WHAT THIS TASK INVOLVES: For this exercise, return all the data exactly as it stands.

DATA PROVIDED:
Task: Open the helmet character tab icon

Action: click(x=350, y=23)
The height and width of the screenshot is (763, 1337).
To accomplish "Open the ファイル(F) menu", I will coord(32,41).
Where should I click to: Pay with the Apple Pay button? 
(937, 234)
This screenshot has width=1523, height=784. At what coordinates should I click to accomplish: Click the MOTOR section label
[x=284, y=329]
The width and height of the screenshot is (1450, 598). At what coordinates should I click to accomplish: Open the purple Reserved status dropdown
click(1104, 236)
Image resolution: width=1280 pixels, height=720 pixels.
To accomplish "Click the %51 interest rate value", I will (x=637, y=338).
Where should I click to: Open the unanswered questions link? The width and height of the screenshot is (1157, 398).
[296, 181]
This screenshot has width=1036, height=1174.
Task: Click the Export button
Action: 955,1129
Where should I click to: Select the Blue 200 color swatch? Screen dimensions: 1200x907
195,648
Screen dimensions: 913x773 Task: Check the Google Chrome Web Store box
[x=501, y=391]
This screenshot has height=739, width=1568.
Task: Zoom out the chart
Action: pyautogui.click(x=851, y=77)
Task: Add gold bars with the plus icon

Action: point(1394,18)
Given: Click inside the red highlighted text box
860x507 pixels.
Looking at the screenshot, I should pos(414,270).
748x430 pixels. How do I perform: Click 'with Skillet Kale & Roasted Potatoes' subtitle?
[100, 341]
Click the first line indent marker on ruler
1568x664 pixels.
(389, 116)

SOLUTION BELOW:
Task: Open the helmet character tab icon

Action: click(x=350, y=23)
The height and width of the screenshot is (763, 1337).
To accomplish "Open the ファイル(F) menu", I will coord(32,41).
Where should I click to: Pay with the Apple Pay button? 
(937, 234)
This screenshot has width=1523, height=784. At what coordinates should I click to accomplish: Click the MOTOR section label
[x=284, y=329]
The width and height of the screenshot is (1450, 598). At what coordinates should I click to accomplish: Open the purple Reserved status dropdown
click(1104, 236)
Image resolution: width=1280 pixels, height=720 pixels.
To accomplish "Click the %51 interest rate value", I will (x=637, y=338).
Where should I click to: Open the unanswered questions link? The width and height of the screenshot is (1157, 398).
[296, 181]
This screenshot has width=1036, height=1174.
Task: Click the Export button
Action: 955,1129
Where should I click to: Select the Blue 200 color swatch? Screen dimensions: 1200x907
195,648
Screen dimensions: 913x773 Task: Check the Google Chrome Web Store box
[x=501, y=391]
This screenshot has height=739, width=1568.
Task: Zoom out the chart
Action: pyautogui.click(x=851, y=77)
Task: Add gold bars with the plus icon

Action: point(1394,18)
Given: Click inside the red highlighted text box
860x507 pixels.
Looking at the screenshot, I should pos(414,270).
748x430 pixels. How do I perform: Click 'with Skillet Kale & Roasted Potatoes' subtitle?
[100, 341]
Click the first line indent marker on ruler
1568x664 pixels.
(389, 116)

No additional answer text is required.